§ ACTIVITY
Return the opening lines of the material, word for word. End with the line that contains "Given: Switch to Preview tab".

§ ENTRIES PROVIDED
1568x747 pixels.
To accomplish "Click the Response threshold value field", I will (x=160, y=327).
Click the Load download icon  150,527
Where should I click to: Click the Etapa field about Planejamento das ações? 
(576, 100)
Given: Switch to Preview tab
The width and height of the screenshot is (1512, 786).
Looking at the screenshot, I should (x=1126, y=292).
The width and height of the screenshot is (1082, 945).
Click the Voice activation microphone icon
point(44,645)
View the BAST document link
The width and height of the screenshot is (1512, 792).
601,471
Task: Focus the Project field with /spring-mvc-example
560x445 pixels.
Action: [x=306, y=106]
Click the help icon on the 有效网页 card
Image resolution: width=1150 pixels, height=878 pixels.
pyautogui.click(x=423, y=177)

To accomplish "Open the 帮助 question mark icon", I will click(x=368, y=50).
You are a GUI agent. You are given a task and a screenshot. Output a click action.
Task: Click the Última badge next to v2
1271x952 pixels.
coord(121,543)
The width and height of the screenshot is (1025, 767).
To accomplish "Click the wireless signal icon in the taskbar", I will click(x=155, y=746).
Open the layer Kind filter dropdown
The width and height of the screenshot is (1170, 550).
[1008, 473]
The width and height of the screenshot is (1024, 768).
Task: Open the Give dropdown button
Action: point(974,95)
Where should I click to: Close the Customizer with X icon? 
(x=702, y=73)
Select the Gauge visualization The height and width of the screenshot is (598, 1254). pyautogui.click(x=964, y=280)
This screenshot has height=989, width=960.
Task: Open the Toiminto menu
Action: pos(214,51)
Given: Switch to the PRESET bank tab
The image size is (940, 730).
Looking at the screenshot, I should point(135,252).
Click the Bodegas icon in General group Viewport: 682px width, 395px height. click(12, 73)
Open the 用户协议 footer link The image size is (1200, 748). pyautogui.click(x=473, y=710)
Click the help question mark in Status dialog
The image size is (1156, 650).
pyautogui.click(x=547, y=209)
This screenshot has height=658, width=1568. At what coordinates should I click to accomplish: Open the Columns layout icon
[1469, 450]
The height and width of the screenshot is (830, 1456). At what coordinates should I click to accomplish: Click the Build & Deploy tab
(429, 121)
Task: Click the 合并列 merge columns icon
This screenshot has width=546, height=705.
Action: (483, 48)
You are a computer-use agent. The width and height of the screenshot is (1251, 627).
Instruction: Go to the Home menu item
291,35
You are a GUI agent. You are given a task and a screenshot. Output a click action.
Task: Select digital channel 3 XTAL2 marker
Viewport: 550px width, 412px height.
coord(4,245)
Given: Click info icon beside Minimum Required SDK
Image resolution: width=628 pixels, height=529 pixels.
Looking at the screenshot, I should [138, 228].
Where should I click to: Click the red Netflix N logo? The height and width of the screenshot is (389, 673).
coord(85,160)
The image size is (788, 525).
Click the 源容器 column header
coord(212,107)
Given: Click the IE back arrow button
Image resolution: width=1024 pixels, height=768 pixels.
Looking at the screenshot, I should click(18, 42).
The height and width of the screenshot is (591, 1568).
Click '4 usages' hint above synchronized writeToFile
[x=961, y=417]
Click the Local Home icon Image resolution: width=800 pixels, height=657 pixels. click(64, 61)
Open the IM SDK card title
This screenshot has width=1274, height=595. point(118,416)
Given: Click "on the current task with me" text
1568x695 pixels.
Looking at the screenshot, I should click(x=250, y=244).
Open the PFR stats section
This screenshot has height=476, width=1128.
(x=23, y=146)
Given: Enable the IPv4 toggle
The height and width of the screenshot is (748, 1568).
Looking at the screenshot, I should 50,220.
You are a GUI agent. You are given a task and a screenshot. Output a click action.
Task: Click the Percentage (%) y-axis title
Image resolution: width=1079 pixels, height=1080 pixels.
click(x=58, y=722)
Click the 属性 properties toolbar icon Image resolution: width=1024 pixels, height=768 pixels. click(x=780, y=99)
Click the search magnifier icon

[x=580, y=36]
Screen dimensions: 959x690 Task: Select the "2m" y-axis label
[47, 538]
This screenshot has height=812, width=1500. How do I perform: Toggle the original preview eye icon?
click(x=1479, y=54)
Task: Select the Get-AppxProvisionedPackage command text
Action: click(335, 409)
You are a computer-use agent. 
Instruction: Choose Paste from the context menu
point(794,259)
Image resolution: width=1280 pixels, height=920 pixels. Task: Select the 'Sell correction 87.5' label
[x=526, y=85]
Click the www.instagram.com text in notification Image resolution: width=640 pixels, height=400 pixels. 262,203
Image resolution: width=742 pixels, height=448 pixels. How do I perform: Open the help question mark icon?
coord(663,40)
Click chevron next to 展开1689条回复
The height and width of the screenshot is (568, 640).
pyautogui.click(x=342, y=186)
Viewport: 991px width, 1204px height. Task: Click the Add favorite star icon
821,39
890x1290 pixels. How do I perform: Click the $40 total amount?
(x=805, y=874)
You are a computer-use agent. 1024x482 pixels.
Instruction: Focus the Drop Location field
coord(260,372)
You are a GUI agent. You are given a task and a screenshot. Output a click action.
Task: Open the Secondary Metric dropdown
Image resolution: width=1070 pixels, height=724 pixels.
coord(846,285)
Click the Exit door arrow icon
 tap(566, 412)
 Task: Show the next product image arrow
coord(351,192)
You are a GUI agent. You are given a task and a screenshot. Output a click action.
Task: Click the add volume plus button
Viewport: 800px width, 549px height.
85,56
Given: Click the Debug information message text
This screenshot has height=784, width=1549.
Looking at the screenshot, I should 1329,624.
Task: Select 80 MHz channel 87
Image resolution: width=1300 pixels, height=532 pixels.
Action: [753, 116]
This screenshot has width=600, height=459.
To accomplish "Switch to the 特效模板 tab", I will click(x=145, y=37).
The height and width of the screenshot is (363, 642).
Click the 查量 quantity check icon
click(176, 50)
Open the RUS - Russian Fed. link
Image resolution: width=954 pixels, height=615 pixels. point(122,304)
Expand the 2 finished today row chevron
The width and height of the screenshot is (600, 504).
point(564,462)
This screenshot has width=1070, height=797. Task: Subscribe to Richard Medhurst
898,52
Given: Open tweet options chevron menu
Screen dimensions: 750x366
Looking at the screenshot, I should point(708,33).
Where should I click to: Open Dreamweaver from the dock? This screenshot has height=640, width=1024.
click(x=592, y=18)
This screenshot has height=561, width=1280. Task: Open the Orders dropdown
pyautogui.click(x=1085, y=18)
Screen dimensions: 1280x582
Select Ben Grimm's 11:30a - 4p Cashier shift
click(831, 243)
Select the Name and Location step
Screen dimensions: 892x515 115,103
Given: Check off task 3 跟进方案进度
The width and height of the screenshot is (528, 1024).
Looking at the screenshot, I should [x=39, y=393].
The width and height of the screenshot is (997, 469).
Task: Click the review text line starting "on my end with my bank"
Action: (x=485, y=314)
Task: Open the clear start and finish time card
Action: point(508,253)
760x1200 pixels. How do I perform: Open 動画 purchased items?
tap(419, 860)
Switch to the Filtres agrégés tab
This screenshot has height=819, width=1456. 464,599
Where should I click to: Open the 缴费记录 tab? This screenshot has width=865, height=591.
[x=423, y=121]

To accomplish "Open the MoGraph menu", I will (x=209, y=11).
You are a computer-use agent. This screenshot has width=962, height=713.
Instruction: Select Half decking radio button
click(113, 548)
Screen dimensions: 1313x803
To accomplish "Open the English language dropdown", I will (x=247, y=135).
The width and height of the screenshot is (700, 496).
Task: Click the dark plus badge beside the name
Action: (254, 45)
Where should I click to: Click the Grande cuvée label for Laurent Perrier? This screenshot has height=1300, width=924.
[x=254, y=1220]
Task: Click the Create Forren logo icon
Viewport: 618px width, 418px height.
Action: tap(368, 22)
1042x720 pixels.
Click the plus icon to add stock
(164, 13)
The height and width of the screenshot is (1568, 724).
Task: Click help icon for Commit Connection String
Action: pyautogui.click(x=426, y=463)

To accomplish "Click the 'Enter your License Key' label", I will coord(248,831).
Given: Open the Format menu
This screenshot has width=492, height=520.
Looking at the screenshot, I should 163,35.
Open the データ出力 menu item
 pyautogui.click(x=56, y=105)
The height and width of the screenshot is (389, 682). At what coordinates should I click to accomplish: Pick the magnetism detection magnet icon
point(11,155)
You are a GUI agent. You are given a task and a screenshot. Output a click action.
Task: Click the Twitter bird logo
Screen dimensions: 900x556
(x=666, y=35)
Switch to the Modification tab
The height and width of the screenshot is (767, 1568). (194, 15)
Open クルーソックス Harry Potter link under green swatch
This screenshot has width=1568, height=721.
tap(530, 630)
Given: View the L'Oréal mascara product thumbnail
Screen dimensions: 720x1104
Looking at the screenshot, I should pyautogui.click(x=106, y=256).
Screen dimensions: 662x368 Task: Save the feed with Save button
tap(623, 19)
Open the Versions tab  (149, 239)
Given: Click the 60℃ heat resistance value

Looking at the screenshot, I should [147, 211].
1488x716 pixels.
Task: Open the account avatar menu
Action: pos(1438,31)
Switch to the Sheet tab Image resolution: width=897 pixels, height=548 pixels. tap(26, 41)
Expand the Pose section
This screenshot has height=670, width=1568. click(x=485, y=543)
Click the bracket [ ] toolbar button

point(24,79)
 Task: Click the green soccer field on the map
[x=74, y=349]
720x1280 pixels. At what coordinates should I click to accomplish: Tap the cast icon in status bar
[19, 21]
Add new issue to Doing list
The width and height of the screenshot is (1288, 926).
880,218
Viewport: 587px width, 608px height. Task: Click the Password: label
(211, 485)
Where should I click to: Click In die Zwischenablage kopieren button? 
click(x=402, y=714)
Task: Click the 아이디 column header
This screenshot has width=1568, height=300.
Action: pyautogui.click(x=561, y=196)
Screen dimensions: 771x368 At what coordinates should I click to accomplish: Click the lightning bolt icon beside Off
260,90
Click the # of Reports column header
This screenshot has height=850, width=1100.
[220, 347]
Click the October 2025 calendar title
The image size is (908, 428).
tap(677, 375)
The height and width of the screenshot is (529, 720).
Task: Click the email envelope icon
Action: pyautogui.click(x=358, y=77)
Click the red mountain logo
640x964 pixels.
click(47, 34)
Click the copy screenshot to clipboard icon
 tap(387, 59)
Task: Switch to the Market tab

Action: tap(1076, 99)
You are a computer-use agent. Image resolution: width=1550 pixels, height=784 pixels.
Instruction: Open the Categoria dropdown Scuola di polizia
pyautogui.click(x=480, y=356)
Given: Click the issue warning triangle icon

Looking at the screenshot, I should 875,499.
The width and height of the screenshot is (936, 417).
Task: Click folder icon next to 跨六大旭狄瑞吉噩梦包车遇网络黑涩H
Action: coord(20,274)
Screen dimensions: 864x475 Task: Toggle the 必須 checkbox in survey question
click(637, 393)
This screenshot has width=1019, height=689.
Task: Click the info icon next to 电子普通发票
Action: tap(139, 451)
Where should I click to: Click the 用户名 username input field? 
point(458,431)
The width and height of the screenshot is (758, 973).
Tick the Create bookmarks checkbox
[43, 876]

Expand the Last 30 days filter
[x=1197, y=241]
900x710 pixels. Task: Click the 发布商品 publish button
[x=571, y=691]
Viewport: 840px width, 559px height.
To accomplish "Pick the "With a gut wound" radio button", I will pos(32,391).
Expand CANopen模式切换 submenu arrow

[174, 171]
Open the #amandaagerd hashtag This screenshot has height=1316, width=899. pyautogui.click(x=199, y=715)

§ SOLUTION FOR THIS PROBLEM
1568x747 pixels.
To accomplish "Click the Response threshold value field", I will (x=160, y=327).
Click the Load download icon  150,527
Where should I click to: Click the Etapa field about Planejamento das ações? 
(576, 100)
Given: Switch to Preview tab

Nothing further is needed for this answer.